• Exercise inputs

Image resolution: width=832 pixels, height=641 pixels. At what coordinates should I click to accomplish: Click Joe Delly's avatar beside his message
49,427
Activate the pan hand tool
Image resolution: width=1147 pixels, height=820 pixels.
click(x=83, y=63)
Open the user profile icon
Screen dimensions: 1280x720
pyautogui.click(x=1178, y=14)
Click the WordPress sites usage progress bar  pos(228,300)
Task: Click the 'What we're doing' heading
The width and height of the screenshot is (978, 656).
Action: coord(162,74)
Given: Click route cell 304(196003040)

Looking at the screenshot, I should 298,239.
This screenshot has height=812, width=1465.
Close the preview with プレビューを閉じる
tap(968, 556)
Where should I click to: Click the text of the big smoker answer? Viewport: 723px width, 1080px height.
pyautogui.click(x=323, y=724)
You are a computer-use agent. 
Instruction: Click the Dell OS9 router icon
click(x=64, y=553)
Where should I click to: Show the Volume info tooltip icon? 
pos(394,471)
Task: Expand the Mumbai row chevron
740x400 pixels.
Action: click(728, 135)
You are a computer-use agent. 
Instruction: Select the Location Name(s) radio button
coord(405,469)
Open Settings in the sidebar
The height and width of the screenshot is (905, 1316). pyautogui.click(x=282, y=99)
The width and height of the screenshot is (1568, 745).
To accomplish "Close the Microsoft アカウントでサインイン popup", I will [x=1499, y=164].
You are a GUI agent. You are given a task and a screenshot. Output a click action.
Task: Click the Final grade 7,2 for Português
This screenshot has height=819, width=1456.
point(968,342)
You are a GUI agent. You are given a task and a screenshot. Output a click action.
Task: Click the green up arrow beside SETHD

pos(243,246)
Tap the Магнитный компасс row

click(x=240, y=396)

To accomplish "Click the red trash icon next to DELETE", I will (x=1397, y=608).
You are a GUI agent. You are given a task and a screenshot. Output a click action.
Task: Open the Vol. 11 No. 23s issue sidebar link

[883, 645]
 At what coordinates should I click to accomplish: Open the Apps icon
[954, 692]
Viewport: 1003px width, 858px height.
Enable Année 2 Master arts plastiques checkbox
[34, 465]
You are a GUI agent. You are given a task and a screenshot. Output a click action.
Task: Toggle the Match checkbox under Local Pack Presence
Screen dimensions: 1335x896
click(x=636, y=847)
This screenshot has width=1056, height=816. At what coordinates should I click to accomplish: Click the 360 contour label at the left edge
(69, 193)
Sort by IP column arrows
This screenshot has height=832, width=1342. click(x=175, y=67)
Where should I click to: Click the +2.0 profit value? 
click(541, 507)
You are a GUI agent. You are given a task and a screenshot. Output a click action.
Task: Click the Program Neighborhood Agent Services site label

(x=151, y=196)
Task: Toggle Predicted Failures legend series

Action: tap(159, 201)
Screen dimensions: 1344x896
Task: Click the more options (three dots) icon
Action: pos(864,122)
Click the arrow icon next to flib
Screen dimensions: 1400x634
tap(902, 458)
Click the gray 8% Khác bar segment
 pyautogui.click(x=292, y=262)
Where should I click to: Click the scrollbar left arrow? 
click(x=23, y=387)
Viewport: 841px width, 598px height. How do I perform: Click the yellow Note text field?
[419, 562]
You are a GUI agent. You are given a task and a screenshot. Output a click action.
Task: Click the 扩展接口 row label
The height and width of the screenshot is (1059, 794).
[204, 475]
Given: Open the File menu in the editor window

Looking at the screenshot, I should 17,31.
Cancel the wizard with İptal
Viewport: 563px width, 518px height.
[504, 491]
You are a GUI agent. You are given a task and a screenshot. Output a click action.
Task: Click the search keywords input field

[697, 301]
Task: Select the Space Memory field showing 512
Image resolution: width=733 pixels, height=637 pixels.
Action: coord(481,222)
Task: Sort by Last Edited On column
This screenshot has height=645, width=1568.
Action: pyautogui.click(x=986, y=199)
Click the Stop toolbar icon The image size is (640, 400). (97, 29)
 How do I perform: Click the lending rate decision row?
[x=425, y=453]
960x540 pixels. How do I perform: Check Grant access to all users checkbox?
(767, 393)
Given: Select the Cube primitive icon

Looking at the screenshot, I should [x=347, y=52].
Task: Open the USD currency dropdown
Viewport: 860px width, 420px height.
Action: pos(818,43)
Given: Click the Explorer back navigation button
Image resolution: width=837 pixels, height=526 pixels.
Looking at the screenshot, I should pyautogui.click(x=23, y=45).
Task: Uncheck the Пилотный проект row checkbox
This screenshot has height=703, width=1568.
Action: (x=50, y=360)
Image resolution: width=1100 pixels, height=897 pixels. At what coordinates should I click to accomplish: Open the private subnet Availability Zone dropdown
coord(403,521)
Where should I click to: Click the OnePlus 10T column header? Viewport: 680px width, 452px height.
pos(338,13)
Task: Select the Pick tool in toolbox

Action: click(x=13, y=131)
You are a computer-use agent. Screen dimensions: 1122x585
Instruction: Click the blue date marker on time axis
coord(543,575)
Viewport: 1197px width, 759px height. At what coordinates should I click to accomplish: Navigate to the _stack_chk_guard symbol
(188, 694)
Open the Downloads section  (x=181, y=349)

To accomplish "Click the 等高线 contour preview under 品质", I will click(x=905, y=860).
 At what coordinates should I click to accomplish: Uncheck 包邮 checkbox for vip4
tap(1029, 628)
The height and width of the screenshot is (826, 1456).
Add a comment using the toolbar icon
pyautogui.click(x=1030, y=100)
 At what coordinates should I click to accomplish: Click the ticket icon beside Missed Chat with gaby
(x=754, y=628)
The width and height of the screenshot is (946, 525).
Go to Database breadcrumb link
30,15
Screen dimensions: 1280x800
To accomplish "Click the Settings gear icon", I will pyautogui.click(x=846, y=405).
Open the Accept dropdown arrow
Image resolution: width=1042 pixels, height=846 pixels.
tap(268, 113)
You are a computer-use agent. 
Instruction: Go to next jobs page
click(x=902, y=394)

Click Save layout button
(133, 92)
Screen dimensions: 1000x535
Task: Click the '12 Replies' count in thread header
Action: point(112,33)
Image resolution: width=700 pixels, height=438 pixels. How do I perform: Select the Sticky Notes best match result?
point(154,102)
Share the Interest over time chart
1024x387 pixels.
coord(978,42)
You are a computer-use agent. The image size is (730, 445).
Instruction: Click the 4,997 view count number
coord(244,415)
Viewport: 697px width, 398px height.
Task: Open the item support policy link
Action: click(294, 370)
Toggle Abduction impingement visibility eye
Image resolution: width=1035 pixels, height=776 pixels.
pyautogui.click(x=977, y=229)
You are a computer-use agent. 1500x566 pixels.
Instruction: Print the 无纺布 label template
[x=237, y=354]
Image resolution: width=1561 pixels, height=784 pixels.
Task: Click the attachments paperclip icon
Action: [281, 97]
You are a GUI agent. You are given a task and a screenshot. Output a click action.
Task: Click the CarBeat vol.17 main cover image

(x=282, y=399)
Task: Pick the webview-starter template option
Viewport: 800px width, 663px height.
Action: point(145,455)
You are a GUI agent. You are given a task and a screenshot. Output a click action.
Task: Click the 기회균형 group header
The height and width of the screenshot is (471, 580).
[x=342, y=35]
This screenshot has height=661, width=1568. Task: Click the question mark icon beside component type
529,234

• Try it
Pull out every line of the records above that contains the word "under".

• Exercise result
Task: Toggle the Match checkbox under Local Pack Presence
To accomplish "Click the 等高线 contour preview under 品质", I will click(x=905, y=860).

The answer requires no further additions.